• _REQUIREMENT_
Beneath this instruction is a listing; print exactly the lines in it starting at the line that contains "Screen dimensions: 600x385" and going through the line that contains "Expand the top".

• _DATA FOR PROCESSING_
= = = = =
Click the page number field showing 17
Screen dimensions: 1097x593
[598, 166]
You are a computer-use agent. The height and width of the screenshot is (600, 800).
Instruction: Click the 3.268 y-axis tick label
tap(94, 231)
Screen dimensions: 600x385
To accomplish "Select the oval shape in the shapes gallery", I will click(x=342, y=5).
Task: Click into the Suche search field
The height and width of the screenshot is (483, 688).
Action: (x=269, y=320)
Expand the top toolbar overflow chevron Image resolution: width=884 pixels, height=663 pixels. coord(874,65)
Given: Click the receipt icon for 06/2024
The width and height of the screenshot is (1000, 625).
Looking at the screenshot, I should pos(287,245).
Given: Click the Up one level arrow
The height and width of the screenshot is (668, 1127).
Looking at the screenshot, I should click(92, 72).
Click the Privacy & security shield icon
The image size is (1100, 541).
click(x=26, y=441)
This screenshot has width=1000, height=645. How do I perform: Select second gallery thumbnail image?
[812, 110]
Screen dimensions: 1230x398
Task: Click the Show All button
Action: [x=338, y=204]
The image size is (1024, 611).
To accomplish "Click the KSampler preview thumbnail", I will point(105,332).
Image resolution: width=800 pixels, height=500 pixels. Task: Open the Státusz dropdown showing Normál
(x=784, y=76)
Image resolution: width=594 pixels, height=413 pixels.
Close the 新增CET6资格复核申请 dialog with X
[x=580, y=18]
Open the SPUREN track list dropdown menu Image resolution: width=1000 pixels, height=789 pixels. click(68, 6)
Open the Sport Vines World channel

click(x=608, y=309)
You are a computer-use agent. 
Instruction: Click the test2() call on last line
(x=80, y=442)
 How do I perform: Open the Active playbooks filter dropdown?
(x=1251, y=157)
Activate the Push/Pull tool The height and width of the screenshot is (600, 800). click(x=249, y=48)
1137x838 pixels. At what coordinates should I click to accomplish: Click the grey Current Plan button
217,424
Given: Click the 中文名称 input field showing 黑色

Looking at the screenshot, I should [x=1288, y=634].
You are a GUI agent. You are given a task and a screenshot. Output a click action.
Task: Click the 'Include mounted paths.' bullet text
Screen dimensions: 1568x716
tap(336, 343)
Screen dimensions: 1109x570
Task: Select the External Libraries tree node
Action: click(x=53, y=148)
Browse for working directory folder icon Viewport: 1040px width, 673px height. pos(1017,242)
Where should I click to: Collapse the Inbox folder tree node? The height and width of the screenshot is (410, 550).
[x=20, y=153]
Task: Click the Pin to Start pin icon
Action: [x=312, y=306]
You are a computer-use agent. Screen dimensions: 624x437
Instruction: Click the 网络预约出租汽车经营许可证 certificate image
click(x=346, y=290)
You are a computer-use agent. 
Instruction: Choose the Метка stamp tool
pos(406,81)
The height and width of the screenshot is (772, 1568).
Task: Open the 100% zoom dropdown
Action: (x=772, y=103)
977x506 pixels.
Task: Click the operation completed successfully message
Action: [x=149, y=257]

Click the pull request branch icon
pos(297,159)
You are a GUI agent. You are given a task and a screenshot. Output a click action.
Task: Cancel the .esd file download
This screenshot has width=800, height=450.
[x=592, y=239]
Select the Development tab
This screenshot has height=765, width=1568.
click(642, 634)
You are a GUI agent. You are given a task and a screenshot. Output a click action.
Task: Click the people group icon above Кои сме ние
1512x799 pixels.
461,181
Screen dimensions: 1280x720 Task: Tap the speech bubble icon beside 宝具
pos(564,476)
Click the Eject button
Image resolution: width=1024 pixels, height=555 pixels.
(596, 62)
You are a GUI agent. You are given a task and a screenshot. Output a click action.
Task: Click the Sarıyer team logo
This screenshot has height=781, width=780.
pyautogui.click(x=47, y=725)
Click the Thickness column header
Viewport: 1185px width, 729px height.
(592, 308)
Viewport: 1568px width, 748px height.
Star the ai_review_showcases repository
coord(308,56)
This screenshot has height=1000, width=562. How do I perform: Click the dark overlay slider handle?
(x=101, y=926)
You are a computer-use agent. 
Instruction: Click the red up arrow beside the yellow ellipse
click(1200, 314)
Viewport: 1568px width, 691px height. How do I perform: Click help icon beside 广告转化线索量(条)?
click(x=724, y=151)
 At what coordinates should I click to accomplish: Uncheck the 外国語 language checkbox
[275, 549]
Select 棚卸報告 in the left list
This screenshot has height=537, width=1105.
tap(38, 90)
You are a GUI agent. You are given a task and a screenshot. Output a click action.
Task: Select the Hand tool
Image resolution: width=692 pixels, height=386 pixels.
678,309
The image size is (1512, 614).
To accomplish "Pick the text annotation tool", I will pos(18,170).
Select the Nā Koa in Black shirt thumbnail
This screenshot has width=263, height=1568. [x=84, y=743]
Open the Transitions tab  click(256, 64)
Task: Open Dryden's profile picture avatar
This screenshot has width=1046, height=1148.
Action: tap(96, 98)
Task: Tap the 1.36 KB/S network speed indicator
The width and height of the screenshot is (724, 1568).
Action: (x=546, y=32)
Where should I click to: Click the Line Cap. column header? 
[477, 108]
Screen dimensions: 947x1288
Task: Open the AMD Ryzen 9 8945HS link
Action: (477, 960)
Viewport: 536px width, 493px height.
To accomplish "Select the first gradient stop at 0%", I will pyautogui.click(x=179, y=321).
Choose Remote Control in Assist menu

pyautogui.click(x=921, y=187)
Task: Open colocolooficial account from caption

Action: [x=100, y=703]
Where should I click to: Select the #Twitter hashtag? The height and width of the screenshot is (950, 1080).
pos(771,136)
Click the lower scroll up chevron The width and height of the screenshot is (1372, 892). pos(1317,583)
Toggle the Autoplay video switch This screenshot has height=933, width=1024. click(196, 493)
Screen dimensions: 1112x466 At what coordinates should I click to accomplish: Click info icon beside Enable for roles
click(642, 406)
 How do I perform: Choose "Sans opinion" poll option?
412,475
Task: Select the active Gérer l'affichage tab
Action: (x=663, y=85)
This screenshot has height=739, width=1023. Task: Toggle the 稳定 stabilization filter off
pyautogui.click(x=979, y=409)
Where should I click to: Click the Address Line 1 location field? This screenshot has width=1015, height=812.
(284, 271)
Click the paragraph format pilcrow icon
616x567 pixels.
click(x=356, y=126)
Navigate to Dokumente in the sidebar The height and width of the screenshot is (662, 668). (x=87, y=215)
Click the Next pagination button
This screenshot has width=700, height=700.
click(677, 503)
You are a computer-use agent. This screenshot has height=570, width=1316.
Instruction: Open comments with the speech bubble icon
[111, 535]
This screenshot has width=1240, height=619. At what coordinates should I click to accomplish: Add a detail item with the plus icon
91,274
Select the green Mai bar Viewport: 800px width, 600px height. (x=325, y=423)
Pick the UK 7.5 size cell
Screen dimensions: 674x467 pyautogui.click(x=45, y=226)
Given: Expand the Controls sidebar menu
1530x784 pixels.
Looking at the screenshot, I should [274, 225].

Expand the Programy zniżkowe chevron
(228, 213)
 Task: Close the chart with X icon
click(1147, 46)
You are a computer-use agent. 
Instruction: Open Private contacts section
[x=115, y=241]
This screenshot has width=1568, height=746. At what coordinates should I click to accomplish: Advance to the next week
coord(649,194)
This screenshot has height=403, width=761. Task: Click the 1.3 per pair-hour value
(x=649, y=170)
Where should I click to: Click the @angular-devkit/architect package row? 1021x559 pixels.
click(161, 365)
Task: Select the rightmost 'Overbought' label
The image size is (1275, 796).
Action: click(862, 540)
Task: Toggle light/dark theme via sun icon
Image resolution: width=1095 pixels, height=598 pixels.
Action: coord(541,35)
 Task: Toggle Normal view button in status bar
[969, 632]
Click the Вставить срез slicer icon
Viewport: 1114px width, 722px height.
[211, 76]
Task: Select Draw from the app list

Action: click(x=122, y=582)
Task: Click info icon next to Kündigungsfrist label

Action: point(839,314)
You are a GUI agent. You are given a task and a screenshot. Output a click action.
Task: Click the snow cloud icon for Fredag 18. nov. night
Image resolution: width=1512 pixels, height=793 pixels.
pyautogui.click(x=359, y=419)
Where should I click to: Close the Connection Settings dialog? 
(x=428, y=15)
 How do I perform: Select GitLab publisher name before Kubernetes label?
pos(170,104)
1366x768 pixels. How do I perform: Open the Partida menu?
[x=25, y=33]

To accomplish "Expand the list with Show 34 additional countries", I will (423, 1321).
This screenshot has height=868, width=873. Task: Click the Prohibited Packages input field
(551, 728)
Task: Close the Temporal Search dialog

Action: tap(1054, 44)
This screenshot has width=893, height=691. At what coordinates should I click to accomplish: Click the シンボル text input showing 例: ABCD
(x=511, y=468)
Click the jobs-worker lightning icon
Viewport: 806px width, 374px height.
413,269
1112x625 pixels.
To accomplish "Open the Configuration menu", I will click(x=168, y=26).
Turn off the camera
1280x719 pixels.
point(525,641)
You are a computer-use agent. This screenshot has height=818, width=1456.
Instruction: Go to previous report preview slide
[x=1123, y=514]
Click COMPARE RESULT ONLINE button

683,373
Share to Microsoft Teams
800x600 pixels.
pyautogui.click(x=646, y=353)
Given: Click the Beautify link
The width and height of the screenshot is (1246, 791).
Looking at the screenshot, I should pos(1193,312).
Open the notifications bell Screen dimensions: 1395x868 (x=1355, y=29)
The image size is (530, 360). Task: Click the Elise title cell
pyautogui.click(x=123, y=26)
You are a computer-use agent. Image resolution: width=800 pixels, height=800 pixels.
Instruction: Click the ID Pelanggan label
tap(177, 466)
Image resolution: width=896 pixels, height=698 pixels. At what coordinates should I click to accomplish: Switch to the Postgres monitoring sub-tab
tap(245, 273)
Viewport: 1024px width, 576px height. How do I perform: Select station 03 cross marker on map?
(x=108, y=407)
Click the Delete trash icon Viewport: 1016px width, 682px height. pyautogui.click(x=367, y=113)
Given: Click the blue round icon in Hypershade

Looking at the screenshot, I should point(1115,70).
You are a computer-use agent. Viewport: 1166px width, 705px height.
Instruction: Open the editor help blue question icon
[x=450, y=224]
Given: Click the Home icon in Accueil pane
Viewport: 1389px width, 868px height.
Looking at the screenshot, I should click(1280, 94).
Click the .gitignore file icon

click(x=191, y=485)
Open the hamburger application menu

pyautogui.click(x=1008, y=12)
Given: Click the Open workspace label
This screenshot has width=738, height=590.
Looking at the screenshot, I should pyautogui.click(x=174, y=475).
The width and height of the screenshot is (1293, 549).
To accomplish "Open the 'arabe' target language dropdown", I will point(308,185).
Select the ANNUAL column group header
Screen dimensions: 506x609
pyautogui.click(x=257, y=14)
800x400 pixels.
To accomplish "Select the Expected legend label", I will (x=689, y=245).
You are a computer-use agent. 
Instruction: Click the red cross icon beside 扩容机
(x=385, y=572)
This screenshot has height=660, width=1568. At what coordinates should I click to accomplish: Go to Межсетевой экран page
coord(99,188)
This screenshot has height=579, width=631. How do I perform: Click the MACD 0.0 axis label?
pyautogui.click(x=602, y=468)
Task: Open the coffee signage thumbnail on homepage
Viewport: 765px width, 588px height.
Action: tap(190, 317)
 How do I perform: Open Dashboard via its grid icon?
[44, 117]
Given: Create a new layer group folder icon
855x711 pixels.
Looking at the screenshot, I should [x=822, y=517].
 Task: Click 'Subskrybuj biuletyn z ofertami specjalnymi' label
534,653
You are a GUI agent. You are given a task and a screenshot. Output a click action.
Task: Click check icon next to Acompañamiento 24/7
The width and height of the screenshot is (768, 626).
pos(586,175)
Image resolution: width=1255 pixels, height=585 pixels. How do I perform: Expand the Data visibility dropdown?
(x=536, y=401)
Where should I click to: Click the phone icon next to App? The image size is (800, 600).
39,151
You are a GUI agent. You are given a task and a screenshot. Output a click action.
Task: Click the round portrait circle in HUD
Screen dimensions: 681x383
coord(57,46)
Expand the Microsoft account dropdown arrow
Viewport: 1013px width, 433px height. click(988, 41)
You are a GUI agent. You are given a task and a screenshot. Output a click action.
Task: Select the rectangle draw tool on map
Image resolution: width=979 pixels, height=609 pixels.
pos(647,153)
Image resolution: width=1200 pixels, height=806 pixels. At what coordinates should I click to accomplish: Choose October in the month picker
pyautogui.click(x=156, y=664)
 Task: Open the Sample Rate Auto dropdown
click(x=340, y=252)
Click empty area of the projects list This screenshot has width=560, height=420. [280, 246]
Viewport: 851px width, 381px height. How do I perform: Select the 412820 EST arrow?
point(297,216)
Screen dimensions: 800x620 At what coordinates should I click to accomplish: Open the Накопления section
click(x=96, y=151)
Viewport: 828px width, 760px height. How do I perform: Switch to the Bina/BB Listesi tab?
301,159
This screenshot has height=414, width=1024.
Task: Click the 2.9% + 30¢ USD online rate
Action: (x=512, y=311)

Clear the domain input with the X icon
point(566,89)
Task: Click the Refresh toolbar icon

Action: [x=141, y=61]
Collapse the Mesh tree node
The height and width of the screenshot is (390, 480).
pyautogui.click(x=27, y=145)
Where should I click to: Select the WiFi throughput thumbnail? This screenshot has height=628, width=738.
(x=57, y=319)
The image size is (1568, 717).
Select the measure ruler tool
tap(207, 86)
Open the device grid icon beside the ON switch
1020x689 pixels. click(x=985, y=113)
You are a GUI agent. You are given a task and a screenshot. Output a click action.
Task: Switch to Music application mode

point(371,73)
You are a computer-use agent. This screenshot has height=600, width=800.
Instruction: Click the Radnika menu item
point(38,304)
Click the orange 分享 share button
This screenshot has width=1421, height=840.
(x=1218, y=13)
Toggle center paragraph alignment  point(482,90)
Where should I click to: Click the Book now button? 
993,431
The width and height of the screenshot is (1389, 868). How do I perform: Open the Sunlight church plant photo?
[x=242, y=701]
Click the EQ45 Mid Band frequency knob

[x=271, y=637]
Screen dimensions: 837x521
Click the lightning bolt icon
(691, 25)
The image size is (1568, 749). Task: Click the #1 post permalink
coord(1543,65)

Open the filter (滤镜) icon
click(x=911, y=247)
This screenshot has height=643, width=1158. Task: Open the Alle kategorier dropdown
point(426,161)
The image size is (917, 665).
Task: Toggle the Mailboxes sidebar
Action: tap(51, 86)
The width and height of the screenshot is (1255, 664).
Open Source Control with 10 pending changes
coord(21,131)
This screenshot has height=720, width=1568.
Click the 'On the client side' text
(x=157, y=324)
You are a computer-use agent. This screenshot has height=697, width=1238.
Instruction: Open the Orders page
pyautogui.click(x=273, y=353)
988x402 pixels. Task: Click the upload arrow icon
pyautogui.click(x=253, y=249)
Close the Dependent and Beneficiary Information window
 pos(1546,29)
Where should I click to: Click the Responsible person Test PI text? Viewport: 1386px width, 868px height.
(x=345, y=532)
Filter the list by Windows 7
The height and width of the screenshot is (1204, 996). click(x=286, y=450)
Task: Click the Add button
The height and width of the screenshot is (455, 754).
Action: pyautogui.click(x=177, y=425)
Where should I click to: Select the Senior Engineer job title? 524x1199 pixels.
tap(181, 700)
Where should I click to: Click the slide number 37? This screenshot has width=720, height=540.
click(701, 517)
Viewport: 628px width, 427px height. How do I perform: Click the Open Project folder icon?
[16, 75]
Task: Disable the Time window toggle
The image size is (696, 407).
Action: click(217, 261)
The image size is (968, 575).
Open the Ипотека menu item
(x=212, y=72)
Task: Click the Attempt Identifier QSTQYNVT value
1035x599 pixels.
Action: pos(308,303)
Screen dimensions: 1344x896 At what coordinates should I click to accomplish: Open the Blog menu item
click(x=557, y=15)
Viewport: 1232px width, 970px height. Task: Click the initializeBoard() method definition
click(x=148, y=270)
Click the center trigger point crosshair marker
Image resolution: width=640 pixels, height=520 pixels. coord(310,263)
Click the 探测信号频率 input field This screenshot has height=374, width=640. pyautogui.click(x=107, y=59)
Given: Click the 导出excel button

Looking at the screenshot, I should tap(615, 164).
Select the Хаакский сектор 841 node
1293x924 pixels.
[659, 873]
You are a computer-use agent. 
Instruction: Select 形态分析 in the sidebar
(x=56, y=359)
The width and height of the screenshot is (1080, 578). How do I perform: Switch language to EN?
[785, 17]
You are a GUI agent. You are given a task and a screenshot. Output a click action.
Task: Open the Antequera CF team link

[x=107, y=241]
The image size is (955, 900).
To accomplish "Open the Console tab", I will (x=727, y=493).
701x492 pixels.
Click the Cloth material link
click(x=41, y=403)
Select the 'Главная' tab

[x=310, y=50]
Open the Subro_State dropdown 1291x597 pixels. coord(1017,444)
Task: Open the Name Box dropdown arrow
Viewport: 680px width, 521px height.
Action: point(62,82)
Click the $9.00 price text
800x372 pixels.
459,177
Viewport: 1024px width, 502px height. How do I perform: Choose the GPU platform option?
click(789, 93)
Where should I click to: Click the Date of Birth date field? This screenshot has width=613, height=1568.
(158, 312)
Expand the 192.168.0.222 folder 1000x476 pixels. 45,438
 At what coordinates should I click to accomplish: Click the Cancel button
= = = = =
• _WRITTEN SOLUTION_
Screen dimensions: 600x385
To accomplish "Select the oval shape in the shapes gallery", I will click(x=342, y=5).
Task: Click into the Suche search field
The height and width of the screenshot is (483, 688).
Action: (x=269, y=320)
Expand the top toolbar overflow chevron Image resolution: width=884 pixels, height=663 pixels. coord(874,65)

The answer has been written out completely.